Boeing gears up to produce 787 orders

Washington DC
Source:
This story is sourced from Flight International
Subscribe today »

While the type's flight-test programme is under way, Boeing will begin 787 production to begin filling the huge 866-aircraft, 56-customer backlog already accumulated. But the airframer may get some help from the ailing global economy, which has seen several early customers look for deferrals of 2010 scheduled deliveries.

Boeing has already seen deferrals from early customers Delta Air Lines and five Chinese carriers, and now Qantas is in negotiations with Boeing to delay the delivery of the 65 787s it has on order. Its low-cost Jetstar subsidiary is expected to take delivery of its first 787-8 in May 2010.

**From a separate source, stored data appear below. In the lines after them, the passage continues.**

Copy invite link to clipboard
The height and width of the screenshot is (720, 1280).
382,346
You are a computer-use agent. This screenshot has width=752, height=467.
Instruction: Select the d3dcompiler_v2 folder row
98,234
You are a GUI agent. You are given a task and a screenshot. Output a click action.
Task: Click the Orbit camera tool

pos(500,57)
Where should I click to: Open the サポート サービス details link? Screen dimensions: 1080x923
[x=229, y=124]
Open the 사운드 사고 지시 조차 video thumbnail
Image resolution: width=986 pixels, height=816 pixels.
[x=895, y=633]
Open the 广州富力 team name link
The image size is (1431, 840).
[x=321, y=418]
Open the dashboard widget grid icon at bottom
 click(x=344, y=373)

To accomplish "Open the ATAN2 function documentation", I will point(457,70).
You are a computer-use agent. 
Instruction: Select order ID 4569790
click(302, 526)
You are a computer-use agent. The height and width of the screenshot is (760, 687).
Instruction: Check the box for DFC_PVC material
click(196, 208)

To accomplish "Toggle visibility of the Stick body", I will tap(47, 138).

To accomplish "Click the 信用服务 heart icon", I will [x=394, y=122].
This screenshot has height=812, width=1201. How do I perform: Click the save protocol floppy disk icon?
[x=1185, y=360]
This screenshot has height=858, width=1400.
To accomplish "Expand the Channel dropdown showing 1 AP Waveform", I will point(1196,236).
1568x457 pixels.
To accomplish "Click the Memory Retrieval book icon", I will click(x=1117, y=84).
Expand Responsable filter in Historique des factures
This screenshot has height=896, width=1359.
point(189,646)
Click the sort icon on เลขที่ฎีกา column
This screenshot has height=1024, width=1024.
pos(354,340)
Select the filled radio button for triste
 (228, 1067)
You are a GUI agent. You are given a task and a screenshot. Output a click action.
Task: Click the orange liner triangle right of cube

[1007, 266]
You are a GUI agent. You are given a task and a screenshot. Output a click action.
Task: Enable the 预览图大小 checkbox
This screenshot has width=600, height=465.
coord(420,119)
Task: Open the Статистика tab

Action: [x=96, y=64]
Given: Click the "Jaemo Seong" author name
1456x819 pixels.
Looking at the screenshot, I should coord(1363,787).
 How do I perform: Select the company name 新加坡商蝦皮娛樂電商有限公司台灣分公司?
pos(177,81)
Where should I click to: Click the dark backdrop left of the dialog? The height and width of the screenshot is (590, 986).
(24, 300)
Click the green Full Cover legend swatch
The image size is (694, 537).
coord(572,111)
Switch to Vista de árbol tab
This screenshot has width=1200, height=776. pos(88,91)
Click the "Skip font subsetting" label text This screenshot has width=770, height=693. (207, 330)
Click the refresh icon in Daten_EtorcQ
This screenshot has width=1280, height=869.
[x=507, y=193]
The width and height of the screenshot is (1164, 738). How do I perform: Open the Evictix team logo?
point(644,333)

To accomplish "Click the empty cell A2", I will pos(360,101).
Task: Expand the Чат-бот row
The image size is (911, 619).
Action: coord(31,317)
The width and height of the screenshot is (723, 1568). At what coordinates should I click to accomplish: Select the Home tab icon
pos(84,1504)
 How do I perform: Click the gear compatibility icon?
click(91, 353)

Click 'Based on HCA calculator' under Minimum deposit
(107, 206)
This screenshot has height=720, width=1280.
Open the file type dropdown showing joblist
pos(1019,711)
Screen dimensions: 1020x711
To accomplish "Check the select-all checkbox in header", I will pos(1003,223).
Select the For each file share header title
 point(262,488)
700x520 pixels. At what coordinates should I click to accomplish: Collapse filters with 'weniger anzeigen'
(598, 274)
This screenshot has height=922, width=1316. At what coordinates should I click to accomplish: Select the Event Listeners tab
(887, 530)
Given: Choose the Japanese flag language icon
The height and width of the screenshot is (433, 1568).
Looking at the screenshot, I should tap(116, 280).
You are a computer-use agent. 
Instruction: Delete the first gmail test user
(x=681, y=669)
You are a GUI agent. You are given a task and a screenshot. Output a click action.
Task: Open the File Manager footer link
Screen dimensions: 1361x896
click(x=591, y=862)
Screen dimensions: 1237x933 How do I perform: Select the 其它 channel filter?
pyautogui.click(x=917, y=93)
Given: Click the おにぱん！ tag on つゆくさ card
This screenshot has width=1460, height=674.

Qantas chief executive Alan Joyce told Flight International's sister publication Airline Business at the International Air Transport Association annual general meeting in Kuala Lumpur that the troubled economic environment, including the impact of swine flu on Asian travel, is a key motivator for negotiating the deferral: "We don't feel next year is the right time."

boeing 
 © Boeing

Bank of America/Merrill Lynch aerospace analyst Ron Epstein says the change in early demand for the 787 provides Boeing a chance to approach its ambitious production ramp-up planning more modestly: "If the market is giving you a reasonable way to ramp up, then why not take it?"

Boeing plans to build 787s at a rate of 10 a month by the close of 2012. First-tier 787 supplier Spirit AeroSystems, which is responsible for the forward fuselage, pylons and leading and trailing edges of the wings, says it plans to deliver two shipsets a month to Boeing for the remainder of 2009 and into 2010 as the company waits for guidance on the coming ramp-up.

Epstein adds that a slower ramp-up allows for the 787 supply chain to build its capability at a more "controlled pace" while giving the company additional time to work in weight reduction and performance enhancements.

"Time is [Boeing's] friend," says Epstein. "They didn't plan it this way, but launching an airplane into a down cycle gives them more flexibility."